Chairs: Dr. Ranee Thakar and Dr. Abdul Sultan

Steering Group:
Jan Willem De Leeuw (Netherlands)
Natarajan Rajmaheshwari (India)
Module contributors:
Catherine Matthews
Jan Willem De Leeuw
Zeelha Abdool
Abdul Sultan
Ranee Thakar

To promote knowledge of obstetricians and midwives worldwide in the management of perineal trauma and episiotomy through structured training with a view to minimising pelvic floor and perineal morbidity associated with childbirth.


To minimise pelvic floor and perineal morbidity associated with childbirth.

  • NOTE: Participation in this program is open to IUGA members and non-members.

Perineal repair after childbirth affects millions of women worldwide. In the United Kingdom approximately 85% of women sustain some form of perineal trauma during vaginal delivery and of these 69% will require suturing [1]. The prevalence of perineal trauma varies as it is dependent on obstetric practice including rates and types of episiotomy [2].

Obstetric anal sphincter injuries (OASIS) occur in 1.7% (2.9% in primiparae) [3] of woman in centers where mediolateral episiotomies are practised compared to 12% [4] to 19% [5] (19% in primiparae) in centers practising midline episiotomy.

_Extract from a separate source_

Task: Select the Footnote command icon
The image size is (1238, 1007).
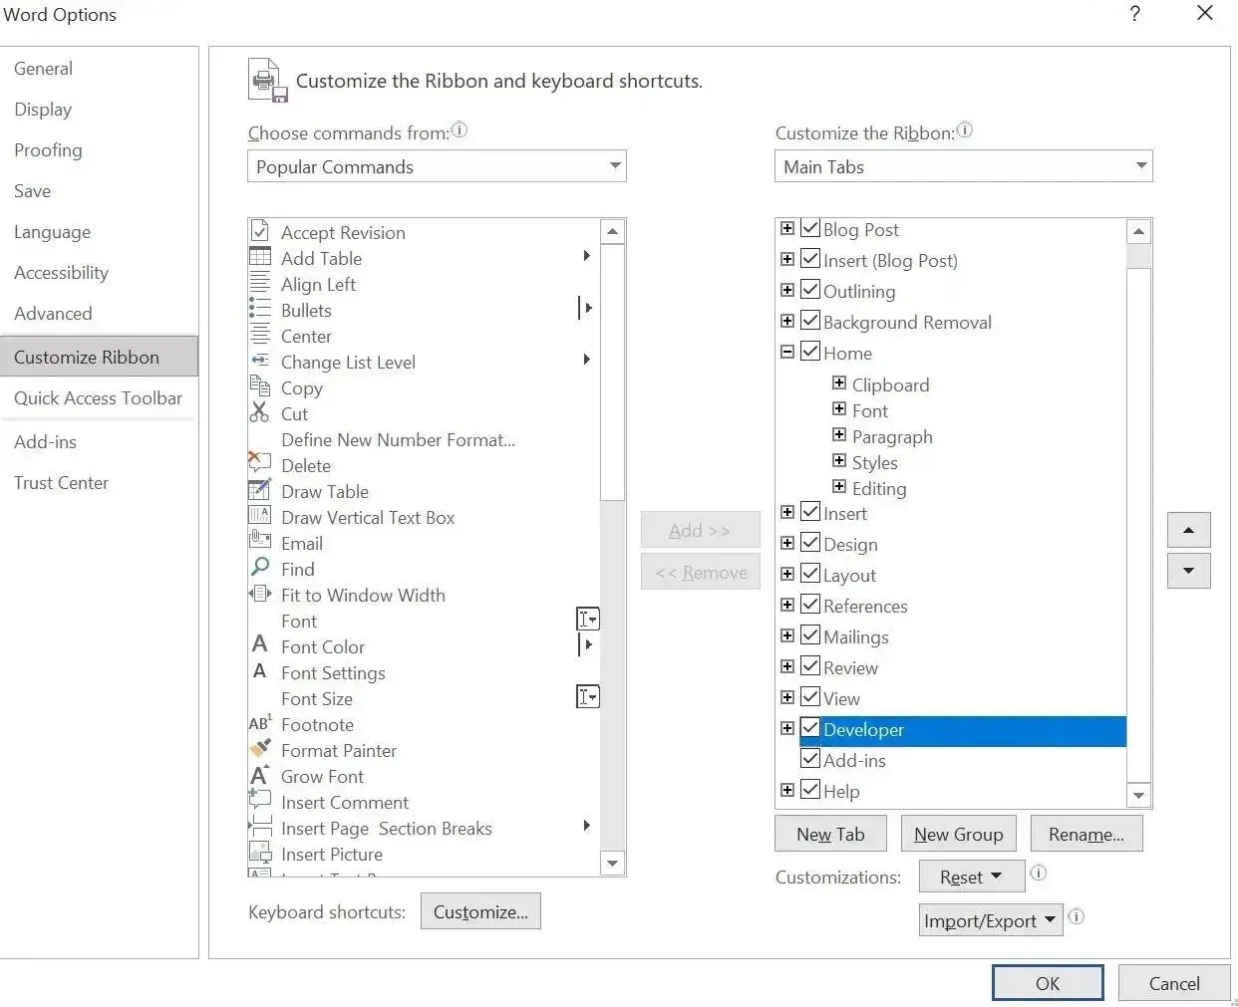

Unfortunately it has been shown previously that up to half of OASIS are not recognised by the accoucher [6,7]. Inadequate training of doctors and midwives in perineal and anal sphincter anatomy [8] is believed to be a major contributing factor. In a survey of 75 doctors and 75 midwives in the United Kingdom, Sultan et al demonstrated inconsistencies in the classification of perineal trauma, as one third of doctors were classifying third degree tears as second degree tears [8]. Most trainee doctors admitted that their training in recognising (84%) and repairing (94%) OASIS was poor. Furthermore in another study 64% of consultants reported unsatisfactory or no training in the management of OASIS [9]. McLennan et al also raised concern about training in the USA. They surveyed 1,177 fourth year residents and found that the majority of residents had received no formal training in pelvic floor anatomy, episiotomy or perineal repair, and supervision during perineal repair was limited [10].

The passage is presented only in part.